Which of the lines below contain the string "Ilmiah"? Copy each one.

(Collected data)
****

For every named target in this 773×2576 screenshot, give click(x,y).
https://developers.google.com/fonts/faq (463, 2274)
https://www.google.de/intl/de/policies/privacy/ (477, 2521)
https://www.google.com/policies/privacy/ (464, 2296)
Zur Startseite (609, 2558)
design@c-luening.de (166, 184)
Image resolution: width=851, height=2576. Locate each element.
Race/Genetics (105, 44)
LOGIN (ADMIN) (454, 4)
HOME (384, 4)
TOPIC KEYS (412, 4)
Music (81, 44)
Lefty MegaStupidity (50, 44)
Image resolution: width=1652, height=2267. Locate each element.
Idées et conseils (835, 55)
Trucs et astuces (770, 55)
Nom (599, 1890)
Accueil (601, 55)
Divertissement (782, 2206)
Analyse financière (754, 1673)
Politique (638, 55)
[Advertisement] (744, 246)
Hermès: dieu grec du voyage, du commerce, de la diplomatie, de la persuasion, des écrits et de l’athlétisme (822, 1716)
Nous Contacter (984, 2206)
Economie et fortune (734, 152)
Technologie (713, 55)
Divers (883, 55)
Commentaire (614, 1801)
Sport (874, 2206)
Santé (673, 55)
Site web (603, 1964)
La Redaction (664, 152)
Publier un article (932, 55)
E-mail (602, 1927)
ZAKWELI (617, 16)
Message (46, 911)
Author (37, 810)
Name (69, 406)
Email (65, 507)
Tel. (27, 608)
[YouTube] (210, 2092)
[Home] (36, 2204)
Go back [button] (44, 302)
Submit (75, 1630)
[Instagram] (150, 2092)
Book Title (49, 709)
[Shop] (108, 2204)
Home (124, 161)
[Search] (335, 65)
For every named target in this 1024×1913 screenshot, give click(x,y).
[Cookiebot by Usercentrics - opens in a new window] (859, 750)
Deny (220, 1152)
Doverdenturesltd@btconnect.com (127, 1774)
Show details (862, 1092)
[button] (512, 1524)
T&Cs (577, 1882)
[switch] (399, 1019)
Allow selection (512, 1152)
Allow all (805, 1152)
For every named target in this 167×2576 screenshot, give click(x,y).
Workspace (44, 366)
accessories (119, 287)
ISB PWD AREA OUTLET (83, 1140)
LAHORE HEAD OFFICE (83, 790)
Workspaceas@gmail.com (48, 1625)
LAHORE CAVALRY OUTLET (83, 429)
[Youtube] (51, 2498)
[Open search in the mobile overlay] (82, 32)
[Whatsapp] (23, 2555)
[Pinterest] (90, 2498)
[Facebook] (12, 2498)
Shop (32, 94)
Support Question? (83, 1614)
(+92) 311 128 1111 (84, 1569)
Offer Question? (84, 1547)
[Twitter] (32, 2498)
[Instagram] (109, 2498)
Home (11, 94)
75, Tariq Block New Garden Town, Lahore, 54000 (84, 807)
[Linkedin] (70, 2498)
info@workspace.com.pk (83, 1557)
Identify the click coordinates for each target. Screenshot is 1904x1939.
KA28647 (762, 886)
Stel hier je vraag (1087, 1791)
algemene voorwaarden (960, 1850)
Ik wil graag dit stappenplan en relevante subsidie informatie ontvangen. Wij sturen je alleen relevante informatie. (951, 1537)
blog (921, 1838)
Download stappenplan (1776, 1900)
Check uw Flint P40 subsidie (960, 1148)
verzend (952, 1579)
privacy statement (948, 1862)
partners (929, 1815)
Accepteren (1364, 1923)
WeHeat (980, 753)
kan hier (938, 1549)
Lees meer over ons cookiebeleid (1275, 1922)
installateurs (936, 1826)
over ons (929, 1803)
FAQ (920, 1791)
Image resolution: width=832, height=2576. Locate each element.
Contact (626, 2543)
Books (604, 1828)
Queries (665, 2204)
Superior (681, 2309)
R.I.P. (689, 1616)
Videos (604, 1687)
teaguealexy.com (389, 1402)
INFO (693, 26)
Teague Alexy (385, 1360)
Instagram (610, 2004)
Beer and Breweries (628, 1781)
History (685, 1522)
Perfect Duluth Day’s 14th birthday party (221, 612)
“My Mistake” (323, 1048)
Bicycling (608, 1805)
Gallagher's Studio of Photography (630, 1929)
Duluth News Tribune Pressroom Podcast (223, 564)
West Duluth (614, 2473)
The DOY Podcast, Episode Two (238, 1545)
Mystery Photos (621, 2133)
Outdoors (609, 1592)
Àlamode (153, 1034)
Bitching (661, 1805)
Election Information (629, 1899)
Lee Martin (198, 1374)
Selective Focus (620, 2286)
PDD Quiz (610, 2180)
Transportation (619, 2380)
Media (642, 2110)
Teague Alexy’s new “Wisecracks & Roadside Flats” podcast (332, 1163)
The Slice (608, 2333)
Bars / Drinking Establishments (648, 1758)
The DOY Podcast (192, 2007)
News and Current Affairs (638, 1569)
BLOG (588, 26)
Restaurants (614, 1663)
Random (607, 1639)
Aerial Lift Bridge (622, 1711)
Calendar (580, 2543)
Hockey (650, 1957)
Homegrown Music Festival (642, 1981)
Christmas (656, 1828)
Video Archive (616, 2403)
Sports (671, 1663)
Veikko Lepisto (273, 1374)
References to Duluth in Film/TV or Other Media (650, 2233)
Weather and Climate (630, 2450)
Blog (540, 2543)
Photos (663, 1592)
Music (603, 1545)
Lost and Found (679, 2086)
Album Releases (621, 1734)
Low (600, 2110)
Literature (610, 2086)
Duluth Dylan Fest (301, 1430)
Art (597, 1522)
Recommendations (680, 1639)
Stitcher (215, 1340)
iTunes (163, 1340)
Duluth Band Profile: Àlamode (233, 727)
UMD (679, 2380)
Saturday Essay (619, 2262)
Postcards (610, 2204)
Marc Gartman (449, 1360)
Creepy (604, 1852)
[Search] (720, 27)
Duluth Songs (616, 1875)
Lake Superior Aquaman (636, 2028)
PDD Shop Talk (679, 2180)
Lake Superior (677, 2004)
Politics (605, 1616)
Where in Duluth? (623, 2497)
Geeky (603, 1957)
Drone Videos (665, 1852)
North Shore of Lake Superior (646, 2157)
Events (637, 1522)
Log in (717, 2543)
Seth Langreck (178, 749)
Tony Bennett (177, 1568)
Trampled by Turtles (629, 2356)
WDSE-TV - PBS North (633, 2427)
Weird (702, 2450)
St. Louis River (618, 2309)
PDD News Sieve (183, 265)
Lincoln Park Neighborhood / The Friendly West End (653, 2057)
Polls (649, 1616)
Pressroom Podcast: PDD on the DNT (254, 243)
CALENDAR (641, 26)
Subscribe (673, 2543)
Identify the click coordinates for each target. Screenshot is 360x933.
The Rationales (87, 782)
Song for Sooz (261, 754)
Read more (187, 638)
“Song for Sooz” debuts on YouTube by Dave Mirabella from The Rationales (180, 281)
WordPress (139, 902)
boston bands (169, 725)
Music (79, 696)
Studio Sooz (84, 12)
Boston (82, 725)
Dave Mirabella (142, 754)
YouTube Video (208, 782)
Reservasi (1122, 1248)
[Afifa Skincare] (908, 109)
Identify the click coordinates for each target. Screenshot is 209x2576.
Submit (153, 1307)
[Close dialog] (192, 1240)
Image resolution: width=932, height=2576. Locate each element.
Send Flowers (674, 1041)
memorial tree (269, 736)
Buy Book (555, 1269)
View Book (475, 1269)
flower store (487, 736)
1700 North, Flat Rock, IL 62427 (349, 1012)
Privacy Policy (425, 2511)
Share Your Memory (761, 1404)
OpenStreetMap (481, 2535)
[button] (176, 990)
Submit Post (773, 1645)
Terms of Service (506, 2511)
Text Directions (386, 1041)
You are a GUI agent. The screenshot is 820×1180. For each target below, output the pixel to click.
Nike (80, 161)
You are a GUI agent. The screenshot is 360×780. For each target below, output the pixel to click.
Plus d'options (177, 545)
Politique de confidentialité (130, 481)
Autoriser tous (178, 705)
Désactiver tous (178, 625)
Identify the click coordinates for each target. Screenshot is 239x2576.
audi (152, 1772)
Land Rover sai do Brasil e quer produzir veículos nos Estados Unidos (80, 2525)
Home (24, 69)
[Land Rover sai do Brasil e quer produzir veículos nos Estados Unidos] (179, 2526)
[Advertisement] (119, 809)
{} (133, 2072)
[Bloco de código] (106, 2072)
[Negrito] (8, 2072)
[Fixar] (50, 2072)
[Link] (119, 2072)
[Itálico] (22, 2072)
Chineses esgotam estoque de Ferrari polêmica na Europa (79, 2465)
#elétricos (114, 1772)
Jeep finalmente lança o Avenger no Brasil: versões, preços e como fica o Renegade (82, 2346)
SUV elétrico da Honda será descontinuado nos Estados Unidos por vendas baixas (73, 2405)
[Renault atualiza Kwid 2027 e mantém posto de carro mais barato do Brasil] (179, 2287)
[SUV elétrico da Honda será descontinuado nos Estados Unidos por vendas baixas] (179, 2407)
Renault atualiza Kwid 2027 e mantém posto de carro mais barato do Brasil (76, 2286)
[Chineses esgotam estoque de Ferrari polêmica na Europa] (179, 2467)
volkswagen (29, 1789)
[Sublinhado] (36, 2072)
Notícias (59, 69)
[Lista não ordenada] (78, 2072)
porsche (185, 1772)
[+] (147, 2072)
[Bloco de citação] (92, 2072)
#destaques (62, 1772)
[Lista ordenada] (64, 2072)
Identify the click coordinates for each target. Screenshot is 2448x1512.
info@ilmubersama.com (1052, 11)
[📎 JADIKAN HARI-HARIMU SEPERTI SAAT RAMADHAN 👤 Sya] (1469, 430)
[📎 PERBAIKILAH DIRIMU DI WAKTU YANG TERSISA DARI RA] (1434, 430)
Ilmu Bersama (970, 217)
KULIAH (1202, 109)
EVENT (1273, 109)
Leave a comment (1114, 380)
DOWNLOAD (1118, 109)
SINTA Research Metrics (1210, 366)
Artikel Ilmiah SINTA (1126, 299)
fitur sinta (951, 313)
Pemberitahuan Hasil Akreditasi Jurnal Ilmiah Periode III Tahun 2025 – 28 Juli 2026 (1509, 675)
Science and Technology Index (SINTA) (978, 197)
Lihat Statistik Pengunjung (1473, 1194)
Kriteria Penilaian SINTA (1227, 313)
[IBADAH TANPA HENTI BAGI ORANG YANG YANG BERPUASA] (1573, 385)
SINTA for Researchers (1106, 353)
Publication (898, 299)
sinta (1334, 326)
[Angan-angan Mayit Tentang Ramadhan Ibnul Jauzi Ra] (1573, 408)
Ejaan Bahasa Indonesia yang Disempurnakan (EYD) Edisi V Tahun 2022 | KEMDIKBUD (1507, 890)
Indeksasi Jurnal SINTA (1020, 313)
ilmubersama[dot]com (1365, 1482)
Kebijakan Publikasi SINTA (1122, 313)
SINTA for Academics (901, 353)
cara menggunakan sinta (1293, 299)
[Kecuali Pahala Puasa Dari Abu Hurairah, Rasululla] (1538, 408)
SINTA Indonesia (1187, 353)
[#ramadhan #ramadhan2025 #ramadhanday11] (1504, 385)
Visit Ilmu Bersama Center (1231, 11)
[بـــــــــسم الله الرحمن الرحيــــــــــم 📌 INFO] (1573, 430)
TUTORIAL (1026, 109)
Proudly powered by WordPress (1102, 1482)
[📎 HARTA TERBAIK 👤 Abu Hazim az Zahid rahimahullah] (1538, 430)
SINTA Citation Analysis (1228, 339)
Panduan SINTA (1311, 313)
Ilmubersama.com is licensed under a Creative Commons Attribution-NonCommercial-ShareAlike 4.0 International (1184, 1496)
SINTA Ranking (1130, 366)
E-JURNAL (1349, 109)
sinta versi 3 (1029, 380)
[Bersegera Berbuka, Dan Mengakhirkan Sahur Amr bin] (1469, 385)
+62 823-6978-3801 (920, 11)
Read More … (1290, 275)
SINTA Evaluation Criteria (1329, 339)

****

**TASK RESPONSE**
Artikel Ilmiah SINTA (1126, 299)
Pemberitahuan Hasil Akreditasi Jurnal Ilmiah Periode III Tahun 2025 – 28 Juli 2026 (1509, 675)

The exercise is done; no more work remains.